Canadian TV is at a crossroads

By Falice Chin

There is no doubt television plays a role in Canadian lifestyle as a major source of entertainment and information. However, in terms of Canadian television, the message is the American medium.

"Two of the biggest [problems] are the continuing flood of American programming onto Canadian channels and the problem of new technologies," commented Dr. Bart Beaty, a professor in Communications and Culture and co-author of a recent book chapter on the status of Canadian TV. "It seems the more channels we add, the more American content we end up with."

In North America, American productions dominate the entire TV industry. Yet Canada doesn’t seem to try fighting against this trend.

"The government has consistently underfunded the CBC and now has also cut the Canadian Television Fund," says Dr.

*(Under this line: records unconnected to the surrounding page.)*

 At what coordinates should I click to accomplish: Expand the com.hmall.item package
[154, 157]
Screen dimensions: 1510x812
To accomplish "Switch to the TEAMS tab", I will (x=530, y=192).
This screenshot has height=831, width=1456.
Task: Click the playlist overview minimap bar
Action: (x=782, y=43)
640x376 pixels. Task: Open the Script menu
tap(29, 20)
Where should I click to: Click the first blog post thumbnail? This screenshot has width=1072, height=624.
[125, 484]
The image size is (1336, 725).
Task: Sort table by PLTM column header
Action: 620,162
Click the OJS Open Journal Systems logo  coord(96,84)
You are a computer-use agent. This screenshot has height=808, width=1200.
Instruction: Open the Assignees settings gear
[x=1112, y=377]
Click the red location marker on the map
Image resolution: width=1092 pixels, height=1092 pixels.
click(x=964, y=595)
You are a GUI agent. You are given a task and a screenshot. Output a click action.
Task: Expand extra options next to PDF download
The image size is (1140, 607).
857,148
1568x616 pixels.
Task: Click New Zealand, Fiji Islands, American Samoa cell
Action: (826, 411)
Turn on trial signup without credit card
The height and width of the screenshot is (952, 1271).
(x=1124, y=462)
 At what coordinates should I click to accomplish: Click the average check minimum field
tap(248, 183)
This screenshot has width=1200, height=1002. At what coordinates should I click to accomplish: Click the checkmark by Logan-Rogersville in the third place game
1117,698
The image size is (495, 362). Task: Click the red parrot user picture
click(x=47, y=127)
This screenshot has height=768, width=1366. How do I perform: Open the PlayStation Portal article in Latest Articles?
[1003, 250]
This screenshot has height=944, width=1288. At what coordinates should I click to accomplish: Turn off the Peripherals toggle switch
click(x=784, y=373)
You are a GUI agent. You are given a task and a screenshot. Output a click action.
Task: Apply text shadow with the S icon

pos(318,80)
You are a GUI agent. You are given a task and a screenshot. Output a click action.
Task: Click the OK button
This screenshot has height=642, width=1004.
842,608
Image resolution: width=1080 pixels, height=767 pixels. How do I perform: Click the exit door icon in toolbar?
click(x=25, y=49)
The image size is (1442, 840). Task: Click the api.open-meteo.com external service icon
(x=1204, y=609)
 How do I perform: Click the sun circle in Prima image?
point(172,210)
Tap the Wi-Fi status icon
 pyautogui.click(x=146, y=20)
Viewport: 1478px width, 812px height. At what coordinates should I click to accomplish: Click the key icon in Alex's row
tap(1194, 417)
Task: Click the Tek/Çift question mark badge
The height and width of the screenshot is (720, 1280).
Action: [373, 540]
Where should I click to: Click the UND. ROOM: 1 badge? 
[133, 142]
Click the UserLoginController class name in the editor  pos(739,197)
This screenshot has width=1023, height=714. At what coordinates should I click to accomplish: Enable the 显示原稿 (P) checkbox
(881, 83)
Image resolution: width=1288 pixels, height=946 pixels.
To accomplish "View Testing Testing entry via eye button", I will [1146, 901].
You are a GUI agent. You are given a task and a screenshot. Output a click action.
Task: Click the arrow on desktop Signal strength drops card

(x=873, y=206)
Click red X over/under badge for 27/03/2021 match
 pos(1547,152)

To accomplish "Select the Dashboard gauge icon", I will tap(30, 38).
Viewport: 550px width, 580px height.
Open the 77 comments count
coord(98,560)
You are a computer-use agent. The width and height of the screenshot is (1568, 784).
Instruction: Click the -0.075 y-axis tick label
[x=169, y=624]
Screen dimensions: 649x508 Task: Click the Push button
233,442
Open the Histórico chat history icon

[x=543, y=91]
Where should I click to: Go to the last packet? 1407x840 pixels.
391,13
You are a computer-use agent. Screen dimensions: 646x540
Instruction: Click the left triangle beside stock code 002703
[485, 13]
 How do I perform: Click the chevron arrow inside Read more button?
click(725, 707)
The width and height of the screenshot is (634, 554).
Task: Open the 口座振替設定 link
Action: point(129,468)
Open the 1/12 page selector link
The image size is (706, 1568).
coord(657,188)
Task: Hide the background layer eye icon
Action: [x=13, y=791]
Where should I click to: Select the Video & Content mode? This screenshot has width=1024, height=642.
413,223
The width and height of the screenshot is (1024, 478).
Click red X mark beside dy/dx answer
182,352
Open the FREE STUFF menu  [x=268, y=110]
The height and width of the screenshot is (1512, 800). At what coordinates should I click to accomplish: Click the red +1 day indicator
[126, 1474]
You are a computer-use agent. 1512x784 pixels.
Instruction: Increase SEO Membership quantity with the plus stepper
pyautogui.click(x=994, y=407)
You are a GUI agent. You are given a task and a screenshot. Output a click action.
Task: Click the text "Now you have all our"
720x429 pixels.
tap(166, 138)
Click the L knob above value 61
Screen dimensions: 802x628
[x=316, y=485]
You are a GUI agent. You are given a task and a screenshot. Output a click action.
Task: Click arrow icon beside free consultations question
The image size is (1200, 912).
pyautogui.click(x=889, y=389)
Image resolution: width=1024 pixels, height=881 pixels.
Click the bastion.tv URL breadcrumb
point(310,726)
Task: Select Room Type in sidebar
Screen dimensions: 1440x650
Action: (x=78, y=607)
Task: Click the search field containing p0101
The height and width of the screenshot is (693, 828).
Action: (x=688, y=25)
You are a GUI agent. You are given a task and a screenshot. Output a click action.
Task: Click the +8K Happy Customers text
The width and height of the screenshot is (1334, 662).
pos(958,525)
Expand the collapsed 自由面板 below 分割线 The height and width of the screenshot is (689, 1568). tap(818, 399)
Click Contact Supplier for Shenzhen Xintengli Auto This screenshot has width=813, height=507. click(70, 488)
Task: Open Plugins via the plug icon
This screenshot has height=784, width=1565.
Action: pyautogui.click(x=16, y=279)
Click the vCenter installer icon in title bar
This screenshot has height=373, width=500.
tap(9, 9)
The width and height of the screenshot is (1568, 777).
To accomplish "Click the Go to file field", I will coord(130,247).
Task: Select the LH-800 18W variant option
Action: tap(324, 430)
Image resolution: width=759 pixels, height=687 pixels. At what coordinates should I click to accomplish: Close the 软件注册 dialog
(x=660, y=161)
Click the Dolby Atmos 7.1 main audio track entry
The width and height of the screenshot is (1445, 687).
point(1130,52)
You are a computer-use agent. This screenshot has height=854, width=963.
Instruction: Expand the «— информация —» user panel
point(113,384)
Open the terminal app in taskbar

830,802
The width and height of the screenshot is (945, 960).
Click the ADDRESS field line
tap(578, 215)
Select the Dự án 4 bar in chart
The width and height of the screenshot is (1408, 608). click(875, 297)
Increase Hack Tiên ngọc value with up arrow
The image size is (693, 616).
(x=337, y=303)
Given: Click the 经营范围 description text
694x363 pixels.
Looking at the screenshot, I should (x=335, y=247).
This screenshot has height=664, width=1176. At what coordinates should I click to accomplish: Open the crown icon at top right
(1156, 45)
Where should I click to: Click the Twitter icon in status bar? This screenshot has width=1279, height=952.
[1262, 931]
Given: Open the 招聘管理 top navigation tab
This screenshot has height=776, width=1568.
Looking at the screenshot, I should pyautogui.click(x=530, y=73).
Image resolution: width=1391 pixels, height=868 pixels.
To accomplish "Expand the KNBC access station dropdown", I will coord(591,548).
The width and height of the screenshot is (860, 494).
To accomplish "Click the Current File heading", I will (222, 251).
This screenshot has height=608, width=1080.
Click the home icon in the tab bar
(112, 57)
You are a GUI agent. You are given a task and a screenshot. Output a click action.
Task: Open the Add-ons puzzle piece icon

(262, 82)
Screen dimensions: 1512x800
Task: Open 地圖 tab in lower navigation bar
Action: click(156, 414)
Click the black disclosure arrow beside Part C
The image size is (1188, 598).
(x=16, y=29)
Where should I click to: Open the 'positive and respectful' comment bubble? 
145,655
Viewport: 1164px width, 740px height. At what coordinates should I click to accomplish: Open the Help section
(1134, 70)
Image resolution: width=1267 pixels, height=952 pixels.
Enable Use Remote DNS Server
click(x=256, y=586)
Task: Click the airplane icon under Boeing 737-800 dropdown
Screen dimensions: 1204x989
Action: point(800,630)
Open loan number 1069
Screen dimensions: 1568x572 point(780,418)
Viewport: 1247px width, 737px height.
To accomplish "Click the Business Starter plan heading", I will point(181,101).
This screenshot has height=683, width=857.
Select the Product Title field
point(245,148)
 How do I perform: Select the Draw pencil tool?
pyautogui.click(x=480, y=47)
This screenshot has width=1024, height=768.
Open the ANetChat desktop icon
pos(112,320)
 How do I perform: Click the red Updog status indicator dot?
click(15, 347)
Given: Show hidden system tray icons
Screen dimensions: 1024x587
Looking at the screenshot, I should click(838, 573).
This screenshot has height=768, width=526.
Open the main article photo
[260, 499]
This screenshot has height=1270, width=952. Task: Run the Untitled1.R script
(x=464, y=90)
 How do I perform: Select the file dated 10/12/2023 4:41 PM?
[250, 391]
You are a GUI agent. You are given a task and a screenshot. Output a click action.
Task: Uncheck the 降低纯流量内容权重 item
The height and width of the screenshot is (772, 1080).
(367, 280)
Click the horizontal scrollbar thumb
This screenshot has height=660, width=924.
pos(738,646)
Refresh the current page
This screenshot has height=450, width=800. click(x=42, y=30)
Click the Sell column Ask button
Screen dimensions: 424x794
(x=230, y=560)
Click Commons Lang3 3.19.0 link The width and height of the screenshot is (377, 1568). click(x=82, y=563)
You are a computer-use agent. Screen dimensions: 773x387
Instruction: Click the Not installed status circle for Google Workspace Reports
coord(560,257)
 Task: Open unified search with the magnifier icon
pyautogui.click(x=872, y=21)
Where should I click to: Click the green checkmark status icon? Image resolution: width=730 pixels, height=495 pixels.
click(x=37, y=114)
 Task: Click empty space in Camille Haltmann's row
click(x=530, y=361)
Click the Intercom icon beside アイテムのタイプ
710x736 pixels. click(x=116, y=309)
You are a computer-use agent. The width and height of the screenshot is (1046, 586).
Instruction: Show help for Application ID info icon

Beaty. "This is not a good direction.

However, Quebec bucks the provincial trend when it comes to TV. It has a large number of local, homegrown stars and popular shows are made locally.

"The Quebec success formula is centred around shorter running programs like miniseries that address life in Quebec," sid Dr. Beaty. "It’s a proven workable formula."

One thing that is hard to do when competing with the big budgets in the US is to make 24 episodes of a one-hour drama. The Sopranos is a better model for Canadian TV than ER. It’s what Quebec has been doing for a long time."

For the rest of Canada, an increase in Canadian input in TV production may imply changes. While the entire industry seems to be underfunded, there is definately an audience waiting–as proven by the successes of distinctly Canadian shows such as Hockey Night in Canada and This Hour has 22 Minutes.

"We need some fairly drastic changes in the near future, including overhauling the dominant model, but the government doesn’t seem to want to take the lead in this regard, nor do the established networks," Dr. Beaty continued. "I think that change will come from two sources: producers who have something new and unique to say, and consumers whose choices will continue to restructure the landscape."

Another problem facing the Canadian entertainment business is the loss of Canadian talent to the United States. Similar to "brain drain" in other professions.

"The example of local channels on satellite proves there is a market for local, or Canadian, TV." said Dr. Beaty. "Consumers demanded that these channels be added to the grid. We can retain Canadian talent by producing a viable market."